** Exercise objective **
Nothing belongs in the answer except the lines of the material that include "dropdown".

** Stored data **

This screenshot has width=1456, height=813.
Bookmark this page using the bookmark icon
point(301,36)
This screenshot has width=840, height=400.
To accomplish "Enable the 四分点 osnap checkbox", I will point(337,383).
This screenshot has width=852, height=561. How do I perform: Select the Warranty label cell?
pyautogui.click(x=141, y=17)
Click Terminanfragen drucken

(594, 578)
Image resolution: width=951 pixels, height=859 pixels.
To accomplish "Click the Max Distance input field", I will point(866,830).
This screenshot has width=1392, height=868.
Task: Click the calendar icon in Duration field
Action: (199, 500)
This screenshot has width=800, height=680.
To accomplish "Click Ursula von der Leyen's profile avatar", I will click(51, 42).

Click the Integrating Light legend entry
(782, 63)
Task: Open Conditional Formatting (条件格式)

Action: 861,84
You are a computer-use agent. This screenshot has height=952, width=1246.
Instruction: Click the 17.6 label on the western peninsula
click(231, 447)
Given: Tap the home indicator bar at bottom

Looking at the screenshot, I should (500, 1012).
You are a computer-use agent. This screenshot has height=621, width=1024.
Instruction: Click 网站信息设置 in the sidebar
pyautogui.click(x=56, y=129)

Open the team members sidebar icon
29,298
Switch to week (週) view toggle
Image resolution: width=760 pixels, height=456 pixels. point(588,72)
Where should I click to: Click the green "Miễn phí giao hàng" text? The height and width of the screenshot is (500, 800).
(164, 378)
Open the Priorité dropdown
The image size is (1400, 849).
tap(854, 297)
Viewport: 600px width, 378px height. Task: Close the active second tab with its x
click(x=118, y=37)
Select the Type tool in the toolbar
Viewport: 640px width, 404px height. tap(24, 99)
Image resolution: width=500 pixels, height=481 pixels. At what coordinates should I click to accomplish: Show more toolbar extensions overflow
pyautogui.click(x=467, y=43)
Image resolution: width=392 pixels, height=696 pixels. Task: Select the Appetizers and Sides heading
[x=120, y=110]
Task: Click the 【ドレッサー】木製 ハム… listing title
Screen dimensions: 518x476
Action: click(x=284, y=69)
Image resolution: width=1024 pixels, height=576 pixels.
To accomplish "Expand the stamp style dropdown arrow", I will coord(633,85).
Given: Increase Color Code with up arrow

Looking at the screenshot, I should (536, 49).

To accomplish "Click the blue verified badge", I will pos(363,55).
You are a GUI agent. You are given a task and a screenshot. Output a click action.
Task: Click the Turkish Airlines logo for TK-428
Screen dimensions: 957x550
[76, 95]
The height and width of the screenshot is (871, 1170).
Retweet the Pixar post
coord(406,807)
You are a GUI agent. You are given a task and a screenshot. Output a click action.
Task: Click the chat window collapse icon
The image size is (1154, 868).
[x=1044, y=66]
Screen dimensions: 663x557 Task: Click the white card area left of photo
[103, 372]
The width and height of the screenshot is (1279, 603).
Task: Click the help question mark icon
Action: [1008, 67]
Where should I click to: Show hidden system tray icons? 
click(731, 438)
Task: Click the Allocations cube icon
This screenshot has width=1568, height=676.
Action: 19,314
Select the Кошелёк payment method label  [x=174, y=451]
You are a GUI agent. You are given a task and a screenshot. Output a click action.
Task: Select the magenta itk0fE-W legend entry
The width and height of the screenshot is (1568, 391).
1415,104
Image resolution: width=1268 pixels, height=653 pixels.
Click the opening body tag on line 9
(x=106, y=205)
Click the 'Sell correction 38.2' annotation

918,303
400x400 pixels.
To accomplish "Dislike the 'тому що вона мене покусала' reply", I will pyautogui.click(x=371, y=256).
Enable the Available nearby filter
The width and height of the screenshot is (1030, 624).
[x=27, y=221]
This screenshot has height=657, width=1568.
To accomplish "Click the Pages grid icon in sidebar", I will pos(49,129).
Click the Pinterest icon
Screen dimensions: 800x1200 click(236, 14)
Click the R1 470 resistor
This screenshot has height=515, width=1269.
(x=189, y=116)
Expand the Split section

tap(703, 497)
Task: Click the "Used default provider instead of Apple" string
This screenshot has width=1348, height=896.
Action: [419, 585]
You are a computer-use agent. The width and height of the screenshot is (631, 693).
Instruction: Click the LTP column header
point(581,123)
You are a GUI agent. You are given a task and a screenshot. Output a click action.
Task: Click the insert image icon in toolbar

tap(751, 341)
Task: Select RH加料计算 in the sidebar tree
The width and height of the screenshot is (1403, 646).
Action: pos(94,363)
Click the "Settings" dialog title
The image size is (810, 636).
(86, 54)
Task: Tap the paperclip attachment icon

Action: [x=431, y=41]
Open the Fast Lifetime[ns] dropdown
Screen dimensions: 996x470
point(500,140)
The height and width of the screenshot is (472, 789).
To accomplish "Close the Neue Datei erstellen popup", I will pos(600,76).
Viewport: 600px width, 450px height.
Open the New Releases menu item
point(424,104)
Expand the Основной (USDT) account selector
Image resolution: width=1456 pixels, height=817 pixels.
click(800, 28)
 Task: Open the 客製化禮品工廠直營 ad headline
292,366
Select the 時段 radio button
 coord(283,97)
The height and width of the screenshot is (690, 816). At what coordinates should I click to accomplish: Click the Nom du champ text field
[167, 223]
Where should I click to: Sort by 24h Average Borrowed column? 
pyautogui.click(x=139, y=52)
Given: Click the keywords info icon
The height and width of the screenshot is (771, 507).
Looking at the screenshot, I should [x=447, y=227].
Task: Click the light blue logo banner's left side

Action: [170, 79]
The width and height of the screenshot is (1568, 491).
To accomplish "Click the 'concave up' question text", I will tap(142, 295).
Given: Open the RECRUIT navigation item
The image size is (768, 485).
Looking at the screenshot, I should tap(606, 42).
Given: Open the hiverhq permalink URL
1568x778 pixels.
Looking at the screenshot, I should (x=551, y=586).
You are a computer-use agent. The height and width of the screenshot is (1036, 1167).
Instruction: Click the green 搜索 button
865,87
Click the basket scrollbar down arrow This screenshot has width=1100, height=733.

** Answer to this exercise **
Open the Priorité dropdown
To accomplish "Expand the stamp style dropdown arrow", I will coord(633,85).
Open the Fast Lifetime[ns] dropdown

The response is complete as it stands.